Das Gefühl war fort. An seine Stelle war der Drang getreten, sie zu verletzen. »Na, davon träume ich doch schon seit Tagen. Ich muss nur meine Handschuhe finden, sonst bekomme ich noch Frostbeulen, wenn ich dich anfassen muss.«

Sie zog ihre eine Augenbraue wieder auf diese unnachahmliche Art fast bis zum Haaransatz. »Tja, du solltest dir extra gefütterte zulegen, denn niemand vermag es so gekonnt, mich auf Minustemperatur zu kühlen wie du, mein lieber Gatte.« Mit diesen Worten drehte sie sich um und ließ ihn stehen. Marc schüttelte den Kopf und musste trotz allem leise lachen. Er hatte fast vergessen, dass es manchmal auch durchaus gute Streitereien zwischen ihnen gegeben hatte, zumindest zu Beginn ihrer Ehe. Jana war leidenschaftlich und vertrat ihre Meinung vehement, jedoch mit Charme und Schlagfertigkeit. Sie parierte seine verbalen Attacken so gekonnt, wie es nie zuvor jemand ihm gegenüber vermocht hatte – und auch niemals wieder jemand nach ihr. Im Anschluss waren sie dann meist zusammen im Bett gelandet, wo es schon immer gut mit ihnen funktioniert hatte. Der Versöhnungssex jedoch war stets besonders intensiv gewesen … An dieser Stelle brach er seinen Gedankengang ab. Himmel, auf was hatte er sich da eingelassen?

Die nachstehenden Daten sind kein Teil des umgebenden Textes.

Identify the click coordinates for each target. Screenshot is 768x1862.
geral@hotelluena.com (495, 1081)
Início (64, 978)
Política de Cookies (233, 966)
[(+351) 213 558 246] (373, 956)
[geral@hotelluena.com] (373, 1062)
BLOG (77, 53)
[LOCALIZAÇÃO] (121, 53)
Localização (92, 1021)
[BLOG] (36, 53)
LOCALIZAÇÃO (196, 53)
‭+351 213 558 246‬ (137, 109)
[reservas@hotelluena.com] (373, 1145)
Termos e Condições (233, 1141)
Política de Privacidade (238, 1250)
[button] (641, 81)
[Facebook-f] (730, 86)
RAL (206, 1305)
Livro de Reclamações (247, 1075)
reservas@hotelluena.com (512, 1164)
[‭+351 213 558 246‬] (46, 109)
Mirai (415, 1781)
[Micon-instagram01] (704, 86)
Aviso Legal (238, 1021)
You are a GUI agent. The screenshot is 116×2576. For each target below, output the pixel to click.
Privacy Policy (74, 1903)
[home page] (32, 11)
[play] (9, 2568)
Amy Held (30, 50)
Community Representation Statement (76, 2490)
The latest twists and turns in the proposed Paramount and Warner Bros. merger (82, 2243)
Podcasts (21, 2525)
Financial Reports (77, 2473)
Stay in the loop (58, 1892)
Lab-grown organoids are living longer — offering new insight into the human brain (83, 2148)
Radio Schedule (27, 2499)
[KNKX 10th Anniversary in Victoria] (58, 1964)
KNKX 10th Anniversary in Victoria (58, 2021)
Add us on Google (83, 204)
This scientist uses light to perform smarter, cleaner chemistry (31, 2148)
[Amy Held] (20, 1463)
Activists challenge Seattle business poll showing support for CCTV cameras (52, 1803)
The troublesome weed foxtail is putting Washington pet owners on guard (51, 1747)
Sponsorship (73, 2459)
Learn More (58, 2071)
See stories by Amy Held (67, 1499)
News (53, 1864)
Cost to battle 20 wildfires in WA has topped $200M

»Wollen wir gleich noch telefonieren? L.« Marc starrte auf sein Handy, wo Lydias Nachricht verlockend leuchtete. Dann hörte er jedoch Jana. Wie sie mit leisen, tapsenden Schritten zum Bett ging, das knarzte, als sie sich darauf niederließ. Das Klicken des Lichtschalters und das Rascheln von Buchseiten. Er hatte ganz vergessen, wie hellhörig das Haus war. Jetzt mit Lydia zu telefonieren wäre, als würde man vor einem Stier mit einem roten Tuch wedeln. »Es geht leider gerade nicht. Ich melde mich.« Er schickte den Text ab und löschte das Licht, emotional so ausgelaugt, wie seit langem nicht mehr. Gerade, als er sich in seine Kissen drehen wollte, hörte er die erstickten Laute ihres Schluchzens. Die Eiskönigin weinte und es brach durch seine über Jahre errichteten Mauern und kratzte an einem Punkt, der tief unter den alten, unschönen Gefühlen verborgen lag. Er vergrub sich unter dem Kissen, um sie nicht mehr hören zu müssen.